A PSA for Men about Your Prostate and Your PSA

The current issue of AARP, the Magazine featured an informative and entertaining article, “Interview With a Prostate: The Misunderstood Gland“.

I know, it’s hard to imagine an article about the prostate gland being entertaining, but it was a clever way to share useful information about the prostate that men might actually read.

The article, written by Clint Carter, features an interview between Clint and the prostate of some guy named Joe. To give you a flavor, here’s the opening question and response:

AARP: Tell us about yourself.

Joe’s prostate: I’m a prostate, and I live alone, just in front of Joe’s rectum. What’s to know?

Joe’s prostate then goes on to explain what his function is and how the prostate begins to grow, typically once men reach the age of 35. Once a man reaches the age of 70, there is a 70% chance of having an enlarged prostate, often reaching the size of a lemon.

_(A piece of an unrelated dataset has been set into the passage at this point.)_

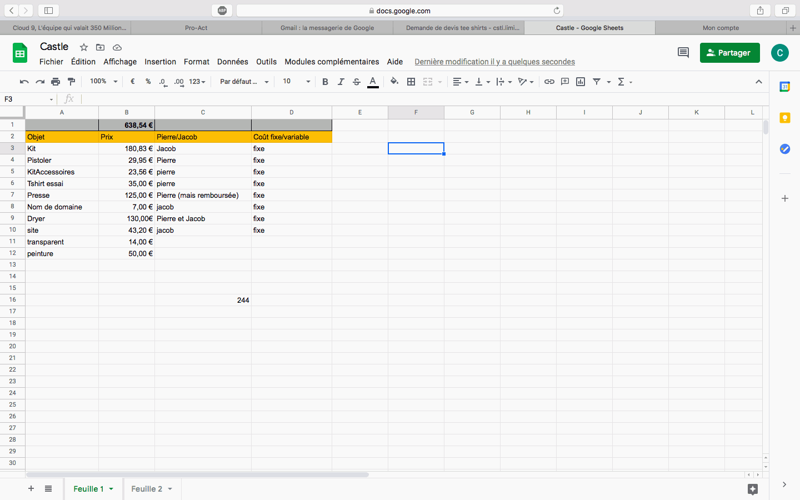Toggle italic formatting
The width and height of the screenshot is (800, 500).
(x=341, y=82)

Joe offers some possible symptoms of an enlarged prostate:

  • A weak or slow urinary stream
  • A feeling of incomplete bladder emptying
  • Difficulty starting urination
  • Frequent urination
  • Urgency to urinate
  • Getting up frequently at night to urinate

Joe’s prostate also shares the important role of diet and exercise in keeping your prostate as healthy as can be:

  • 25 minutes a day of vigorous exercise could cut my advanced cancer risk by a lot.
  • Cut back on coffee. The caffeine can irritate the bladder, and make you want to pee more.
  • In a study of nearly 1,000 men, those who ate the leafiest greens, such as spinach and collards, had a 34 percent lower risk of developing aggressive prostate cancer.
  • An analysis of several studies found that guys who ate the most tomatoes — especially cooked tomatoes or tomato sauces — had a lower likelihood of developing prostate cancer.
  • Men in the top fifth of fruit consumers, especially citrus fruits, had a small reduction in risk of prostate cancer, according to research from the University of Oxford and elsewhere.
  • Consuming large amounts of saturated fats was linked to a 51 percent increase in the likelihood of having an aggressive prostate cancer at diagnosis.
  • In a large meta-analysis, researchers found that unfermented soy foods such as soy milk, tofu, and edamame were associated with a 35 percent lower cancer risk.

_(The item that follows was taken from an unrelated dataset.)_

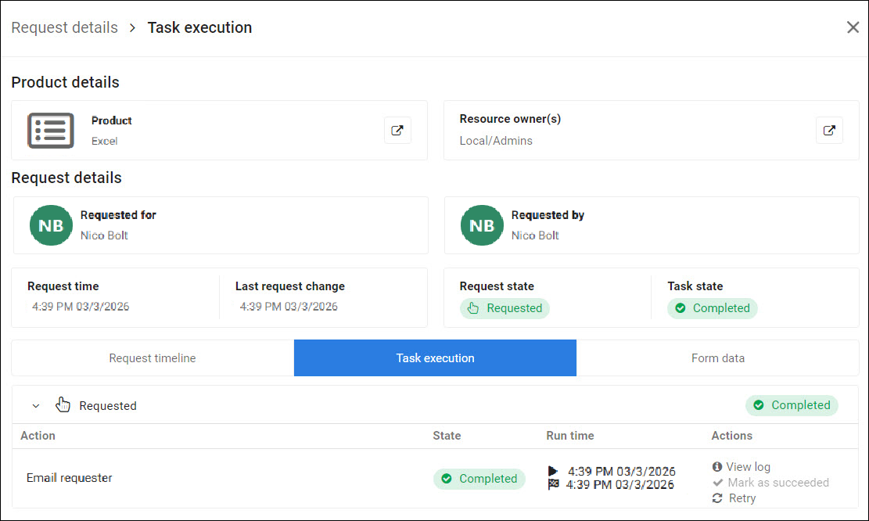Click the run start play icon
This screenshot has width=869, height=521.
[x=554, y=471]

Joe talks about how his enlarged prostate is being managed successfully through the use of a pill as opposed to surgery.

Perhaps the biggest fear surrounding the prostate is cancer, which is the second most common form of cancer among men, after skin cancer. One of the tests for prostate cancer is the PSA test, which has seen its fair share of controversy. Joe’s prostate recommends that men get a PSA test at least once a year, and if you start to have the symptoms noted above, more frequently.

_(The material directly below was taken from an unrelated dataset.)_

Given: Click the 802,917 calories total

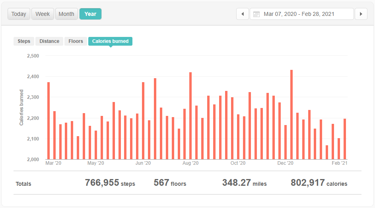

The one good thing about prostate cancer is that even if you are diagnosed with it, the cancer usually progresses quite slowly and thus there may never be a need for surgery.

I’ve written in a previous post about the test I had to endure as part of the screening process for prostate issues, and if a little bit of exercise and some basic diet changes can help me avoid such a test in the future (and an enlarged prostate, and prostate cancer), then count me in.